Dataset items:
------------------------

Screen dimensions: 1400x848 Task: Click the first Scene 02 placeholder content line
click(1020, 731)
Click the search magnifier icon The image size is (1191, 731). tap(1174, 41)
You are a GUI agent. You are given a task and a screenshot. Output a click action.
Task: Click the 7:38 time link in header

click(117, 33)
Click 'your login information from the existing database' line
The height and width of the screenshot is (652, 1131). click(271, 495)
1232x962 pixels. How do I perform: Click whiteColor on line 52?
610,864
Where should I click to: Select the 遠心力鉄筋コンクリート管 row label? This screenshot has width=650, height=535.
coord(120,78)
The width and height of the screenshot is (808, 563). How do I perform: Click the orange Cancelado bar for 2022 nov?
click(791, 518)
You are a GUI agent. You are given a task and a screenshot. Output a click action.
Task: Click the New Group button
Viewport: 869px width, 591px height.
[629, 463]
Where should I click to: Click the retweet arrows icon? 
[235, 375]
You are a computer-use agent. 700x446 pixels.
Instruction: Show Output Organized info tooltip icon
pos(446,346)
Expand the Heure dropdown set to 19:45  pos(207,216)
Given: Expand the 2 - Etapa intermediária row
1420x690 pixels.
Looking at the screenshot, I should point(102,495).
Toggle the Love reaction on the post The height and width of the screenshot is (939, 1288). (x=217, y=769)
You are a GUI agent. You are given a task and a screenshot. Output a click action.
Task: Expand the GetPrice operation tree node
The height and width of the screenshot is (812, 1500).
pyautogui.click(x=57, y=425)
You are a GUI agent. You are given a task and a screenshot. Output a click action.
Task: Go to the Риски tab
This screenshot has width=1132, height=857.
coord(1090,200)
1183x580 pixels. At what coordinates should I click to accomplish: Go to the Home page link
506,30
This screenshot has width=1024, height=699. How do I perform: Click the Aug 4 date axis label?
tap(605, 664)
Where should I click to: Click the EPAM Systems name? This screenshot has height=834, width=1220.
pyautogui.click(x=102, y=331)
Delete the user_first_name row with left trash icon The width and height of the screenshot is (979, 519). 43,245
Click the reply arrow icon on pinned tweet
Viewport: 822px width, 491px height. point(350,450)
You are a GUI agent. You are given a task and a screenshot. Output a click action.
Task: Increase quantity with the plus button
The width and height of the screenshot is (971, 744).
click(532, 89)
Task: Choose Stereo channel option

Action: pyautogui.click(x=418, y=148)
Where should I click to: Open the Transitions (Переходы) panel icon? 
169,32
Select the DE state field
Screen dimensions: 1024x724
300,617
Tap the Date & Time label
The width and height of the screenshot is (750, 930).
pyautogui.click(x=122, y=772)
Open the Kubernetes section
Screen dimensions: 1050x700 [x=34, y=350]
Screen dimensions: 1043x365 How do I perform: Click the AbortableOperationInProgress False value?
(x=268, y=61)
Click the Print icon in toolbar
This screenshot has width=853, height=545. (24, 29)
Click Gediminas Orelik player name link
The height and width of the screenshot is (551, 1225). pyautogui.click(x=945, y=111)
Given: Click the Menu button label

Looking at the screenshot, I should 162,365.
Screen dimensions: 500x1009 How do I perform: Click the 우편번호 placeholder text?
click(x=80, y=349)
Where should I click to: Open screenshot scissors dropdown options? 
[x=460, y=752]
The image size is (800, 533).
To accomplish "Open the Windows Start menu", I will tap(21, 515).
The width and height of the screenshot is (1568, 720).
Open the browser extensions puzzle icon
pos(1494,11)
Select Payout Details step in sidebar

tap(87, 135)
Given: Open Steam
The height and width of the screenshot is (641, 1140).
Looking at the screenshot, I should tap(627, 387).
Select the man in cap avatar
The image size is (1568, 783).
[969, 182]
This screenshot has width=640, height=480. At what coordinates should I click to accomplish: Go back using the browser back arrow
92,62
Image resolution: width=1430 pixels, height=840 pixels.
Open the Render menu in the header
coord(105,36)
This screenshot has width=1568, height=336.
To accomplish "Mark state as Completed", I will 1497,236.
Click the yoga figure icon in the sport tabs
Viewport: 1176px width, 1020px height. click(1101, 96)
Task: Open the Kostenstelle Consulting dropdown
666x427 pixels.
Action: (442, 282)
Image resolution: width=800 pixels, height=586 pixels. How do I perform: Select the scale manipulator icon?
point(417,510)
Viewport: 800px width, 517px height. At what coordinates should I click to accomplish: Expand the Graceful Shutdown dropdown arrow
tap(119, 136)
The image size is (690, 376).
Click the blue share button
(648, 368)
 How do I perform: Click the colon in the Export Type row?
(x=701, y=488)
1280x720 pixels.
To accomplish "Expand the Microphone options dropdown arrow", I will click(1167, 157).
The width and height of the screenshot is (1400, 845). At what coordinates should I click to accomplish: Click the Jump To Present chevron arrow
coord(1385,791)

------------------------

Using the entries above, give again each line from the one containing "Task: Open the" through the last line, exactly and only those.

Task: Open the Kostenstelle Consulting dropdown
666x427 pixels.
Action: (442, 282)
Image resolution: width=800 pixels, height=586 pixels. How do I perform: Select the scale manipulator icon?
point(417,510)
Viewport: 800px width, 517px height. At what coordinates should I click to accomplish: Expand the Graceful Shutdown dropdown arrow
tap(119, 136)
The image size is (690, 376).
Click the blue share button
(648, 368)
 How do I perform: Click the colon in the Export Type row?
(x=701, y=488)
1280x720 pixels.
To accomplish "Expand the Microphone options dropdown arrow", I will click(1167, 157).
The width and height of the screenshot is (1400, 845). At what coordinates should I click to accomplish: Click the Jump To Present chevron arrow
coord(1385,791)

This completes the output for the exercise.